** PROBLEM STATEMENT **
In the data below, reproduce everything from the line containing "Click the generated" down to the line containing "Looking at the screenshot, I should click(336, 35).", replacing "PostgreSQL" with "MySQL" and changing nothing else.
#### DATA SHOWN
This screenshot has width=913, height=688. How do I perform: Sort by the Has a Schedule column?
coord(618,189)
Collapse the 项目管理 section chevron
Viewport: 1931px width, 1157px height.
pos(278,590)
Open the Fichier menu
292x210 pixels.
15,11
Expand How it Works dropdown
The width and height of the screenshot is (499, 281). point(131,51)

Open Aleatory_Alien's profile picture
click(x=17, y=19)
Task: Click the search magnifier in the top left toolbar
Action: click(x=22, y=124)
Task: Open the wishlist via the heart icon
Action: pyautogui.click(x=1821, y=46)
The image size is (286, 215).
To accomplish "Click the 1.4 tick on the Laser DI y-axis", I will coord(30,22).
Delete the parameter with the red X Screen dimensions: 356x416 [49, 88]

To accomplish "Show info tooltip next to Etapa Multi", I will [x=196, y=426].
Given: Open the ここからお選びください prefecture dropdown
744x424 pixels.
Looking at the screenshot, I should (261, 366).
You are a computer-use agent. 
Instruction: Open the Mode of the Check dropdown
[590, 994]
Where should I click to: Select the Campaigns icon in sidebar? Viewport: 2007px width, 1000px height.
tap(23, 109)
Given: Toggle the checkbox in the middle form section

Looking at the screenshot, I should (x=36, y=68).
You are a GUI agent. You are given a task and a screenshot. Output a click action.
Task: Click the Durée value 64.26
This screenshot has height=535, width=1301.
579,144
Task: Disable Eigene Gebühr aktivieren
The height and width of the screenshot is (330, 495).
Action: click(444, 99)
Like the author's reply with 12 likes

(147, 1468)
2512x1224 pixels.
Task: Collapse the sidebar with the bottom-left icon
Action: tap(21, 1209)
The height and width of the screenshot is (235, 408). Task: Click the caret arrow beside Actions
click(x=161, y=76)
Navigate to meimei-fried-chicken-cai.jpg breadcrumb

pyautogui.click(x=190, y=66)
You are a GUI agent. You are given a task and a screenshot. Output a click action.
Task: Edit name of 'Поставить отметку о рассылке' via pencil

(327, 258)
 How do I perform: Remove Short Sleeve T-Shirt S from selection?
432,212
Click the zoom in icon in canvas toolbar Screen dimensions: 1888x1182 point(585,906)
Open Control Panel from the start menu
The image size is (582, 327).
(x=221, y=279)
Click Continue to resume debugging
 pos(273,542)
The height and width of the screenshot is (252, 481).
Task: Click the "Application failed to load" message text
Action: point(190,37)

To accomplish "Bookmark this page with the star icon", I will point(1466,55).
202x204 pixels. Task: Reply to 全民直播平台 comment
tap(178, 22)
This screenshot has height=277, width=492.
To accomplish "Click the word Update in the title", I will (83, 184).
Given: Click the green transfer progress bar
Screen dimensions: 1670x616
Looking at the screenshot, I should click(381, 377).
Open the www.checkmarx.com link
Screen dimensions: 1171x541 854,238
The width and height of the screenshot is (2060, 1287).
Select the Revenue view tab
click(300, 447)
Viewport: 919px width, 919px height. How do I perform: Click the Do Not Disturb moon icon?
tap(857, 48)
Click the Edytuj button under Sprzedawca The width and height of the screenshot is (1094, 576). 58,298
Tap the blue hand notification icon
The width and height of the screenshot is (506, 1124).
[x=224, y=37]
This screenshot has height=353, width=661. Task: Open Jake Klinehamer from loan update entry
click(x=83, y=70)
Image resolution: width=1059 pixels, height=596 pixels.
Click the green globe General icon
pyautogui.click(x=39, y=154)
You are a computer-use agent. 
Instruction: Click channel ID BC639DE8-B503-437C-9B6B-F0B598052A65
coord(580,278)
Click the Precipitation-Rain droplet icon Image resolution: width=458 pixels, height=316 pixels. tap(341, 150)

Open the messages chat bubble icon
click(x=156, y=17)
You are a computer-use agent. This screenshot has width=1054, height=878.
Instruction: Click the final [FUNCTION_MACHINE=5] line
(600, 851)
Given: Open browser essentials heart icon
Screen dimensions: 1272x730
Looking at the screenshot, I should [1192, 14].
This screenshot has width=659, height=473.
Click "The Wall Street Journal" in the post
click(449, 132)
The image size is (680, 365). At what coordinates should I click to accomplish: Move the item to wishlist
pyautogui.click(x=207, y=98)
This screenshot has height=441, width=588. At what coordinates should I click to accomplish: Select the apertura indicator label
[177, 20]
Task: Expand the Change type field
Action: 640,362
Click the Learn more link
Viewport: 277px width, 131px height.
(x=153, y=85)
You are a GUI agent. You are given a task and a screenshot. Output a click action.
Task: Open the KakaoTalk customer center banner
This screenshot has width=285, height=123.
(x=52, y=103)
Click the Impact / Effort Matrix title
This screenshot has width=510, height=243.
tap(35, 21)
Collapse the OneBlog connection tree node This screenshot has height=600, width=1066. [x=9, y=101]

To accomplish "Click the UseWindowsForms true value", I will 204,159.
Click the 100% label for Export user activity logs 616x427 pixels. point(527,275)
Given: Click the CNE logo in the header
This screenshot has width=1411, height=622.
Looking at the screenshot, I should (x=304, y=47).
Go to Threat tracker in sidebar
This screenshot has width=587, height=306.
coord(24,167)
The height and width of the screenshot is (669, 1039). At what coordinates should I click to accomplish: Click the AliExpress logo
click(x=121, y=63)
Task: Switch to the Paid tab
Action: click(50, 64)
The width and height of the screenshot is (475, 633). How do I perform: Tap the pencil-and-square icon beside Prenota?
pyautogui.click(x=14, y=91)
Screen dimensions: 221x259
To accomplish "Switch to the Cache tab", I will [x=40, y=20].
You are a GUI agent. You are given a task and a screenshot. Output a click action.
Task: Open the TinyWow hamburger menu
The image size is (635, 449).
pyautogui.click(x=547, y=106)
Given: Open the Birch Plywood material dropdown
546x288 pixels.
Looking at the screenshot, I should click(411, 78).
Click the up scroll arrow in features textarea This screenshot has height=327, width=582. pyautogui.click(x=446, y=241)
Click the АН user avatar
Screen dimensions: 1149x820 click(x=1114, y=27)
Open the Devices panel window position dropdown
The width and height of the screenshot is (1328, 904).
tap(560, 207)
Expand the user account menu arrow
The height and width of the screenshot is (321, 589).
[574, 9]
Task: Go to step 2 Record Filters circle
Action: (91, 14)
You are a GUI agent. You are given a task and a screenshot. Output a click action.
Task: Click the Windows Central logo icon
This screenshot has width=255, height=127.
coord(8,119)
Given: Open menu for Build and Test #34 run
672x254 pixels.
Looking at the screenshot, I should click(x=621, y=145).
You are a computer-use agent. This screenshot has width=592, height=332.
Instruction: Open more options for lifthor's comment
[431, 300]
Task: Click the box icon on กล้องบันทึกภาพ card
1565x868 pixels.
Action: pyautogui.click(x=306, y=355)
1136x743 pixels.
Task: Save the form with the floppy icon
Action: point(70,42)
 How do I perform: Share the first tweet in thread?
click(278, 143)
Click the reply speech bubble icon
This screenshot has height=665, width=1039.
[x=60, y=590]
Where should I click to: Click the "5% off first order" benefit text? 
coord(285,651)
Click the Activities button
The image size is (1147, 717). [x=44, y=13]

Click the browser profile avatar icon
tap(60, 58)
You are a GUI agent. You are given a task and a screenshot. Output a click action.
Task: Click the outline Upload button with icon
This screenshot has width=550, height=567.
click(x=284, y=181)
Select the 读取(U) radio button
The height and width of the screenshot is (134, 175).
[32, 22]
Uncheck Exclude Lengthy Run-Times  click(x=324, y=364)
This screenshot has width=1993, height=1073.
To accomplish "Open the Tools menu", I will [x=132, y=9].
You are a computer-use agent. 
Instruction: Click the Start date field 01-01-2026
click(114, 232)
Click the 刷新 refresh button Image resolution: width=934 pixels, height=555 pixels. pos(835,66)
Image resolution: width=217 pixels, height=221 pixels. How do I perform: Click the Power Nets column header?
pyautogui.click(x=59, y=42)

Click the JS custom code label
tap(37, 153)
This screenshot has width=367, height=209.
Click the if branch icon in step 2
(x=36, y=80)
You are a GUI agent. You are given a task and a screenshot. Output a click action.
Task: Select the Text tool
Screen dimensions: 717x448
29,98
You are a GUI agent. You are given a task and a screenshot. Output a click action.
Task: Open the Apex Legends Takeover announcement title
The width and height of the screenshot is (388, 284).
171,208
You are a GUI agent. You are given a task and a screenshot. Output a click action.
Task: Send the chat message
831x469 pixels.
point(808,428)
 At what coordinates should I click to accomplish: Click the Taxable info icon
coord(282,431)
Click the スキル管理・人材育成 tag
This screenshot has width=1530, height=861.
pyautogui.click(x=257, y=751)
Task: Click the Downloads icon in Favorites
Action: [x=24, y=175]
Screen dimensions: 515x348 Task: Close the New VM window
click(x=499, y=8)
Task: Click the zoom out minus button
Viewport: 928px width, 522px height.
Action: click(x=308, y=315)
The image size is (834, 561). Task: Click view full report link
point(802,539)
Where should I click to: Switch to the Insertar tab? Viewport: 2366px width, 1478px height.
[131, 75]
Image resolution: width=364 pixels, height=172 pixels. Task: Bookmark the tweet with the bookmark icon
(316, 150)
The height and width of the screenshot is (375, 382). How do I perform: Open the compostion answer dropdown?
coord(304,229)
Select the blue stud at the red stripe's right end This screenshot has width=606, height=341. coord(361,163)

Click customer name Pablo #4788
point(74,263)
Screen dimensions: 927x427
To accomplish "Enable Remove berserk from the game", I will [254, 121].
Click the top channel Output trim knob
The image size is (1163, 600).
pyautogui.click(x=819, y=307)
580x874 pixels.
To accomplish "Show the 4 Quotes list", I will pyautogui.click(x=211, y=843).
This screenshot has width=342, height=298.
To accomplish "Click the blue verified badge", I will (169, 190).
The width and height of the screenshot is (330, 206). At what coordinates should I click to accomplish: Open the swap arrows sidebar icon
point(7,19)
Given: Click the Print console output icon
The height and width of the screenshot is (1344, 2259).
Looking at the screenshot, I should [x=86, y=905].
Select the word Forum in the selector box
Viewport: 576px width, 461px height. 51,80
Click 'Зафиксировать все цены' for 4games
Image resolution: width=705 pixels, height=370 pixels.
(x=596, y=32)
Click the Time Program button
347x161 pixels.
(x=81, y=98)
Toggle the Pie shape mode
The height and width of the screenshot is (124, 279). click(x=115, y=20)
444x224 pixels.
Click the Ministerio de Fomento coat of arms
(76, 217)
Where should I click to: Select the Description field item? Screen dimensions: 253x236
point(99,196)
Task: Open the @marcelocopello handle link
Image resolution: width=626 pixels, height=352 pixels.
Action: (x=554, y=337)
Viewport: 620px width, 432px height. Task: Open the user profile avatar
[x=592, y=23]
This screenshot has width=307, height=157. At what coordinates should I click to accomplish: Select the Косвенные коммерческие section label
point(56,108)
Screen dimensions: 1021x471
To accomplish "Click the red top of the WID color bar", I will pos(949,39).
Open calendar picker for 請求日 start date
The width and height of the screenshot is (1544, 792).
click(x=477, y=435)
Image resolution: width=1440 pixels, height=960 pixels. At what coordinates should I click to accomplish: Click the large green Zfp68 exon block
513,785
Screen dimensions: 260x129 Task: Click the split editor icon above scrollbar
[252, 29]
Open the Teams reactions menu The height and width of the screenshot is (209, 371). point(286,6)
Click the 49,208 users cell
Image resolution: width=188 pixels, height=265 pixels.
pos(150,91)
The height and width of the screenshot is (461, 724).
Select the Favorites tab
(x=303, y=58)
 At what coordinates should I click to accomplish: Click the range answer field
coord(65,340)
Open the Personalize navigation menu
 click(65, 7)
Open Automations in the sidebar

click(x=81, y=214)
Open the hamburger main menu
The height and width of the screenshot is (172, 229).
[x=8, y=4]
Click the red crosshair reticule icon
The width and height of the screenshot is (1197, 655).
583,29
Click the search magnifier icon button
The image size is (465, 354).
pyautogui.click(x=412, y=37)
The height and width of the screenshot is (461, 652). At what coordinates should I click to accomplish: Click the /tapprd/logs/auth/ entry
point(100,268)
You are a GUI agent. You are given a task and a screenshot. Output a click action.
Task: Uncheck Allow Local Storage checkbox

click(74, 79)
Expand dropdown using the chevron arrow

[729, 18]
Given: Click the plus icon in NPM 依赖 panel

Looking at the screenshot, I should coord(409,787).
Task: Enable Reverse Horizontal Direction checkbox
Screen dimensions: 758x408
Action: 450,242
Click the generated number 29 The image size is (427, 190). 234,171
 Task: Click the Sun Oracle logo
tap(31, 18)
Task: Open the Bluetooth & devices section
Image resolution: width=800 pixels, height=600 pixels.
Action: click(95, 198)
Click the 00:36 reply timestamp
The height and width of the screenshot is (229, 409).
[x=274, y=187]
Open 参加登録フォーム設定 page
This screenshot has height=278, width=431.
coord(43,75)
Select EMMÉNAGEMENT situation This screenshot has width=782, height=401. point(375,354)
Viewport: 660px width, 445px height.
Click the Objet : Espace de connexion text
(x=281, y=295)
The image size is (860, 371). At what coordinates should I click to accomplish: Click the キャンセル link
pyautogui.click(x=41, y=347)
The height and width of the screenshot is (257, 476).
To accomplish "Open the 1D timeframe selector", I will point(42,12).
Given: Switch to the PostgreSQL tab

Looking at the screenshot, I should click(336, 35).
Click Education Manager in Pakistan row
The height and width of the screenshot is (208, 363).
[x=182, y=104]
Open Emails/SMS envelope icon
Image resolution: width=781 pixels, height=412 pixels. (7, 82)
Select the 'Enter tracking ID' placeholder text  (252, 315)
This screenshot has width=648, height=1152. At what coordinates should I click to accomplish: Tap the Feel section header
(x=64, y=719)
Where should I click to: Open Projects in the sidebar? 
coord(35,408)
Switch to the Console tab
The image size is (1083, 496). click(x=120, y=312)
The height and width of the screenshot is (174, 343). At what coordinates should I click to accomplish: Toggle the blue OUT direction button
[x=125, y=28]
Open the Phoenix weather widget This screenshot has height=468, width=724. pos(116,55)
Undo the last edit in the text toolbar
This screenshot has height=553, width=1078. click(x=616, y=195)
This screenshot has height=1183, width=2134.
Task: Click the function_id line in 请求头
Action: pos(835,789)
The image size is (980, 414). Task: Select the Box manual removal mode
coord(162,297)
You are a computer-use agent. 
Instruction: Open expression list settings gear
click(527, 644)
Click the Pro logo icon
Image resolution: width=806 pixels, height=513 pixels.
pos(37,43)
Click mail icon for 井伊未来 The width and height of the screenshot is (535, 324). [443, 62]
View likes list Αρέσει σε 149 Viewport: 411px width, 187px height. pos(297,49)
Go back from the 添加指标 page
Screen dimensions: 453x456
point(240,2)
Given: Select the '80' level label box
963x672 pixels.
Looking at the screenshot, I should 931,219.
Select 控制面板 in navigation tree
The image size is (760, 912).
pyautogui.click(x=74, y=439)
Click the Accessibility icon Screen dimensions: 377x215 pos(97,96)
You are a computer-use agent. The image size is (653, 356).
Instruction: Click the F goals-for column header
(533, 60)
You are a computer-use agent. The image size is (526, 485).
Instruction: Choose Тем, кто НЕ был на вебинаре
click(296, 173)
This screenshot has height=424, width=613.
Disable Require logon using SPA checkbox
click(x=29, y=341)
########
** SOLUTION FOR THIS PROBLEM **
Click the generated number 29 The image size is (427, 190). 234,171
 Task: Click the Sun Oracle logo
tap(31, 18)
Task: Open the Bluetooth & devices section
Image resolution: width=800 pixels, height=600 pixels.
Action: click(95, 198)
Click the 00:36 reply timestamp
The height and width of the screenshot is (229, 409).
[x=274, y=187]
Open 参加登録フォーム設定 page
This screenshot has height=278, width=431.
coord(43,75)
Select EMMÉNAGEMENT situation This screenshot has width=782, height=401. point(375,354)
Viewport: 660px width, 445px height.
Click the Objet : Espace de connexion text
(x=281, y=295)
The image size is (860, 371). At what coordinates should I click to accomplish: Click the キャンセル link
pyautogui.click(x=41, y=347)
The height and width of the screenshot is (257, 476).
To accomplish "Open the 1D timeframe selector", I will point(42,12).
Given: Switch to the MySQL tab

Looking at the screenshot, I should click(336, 35).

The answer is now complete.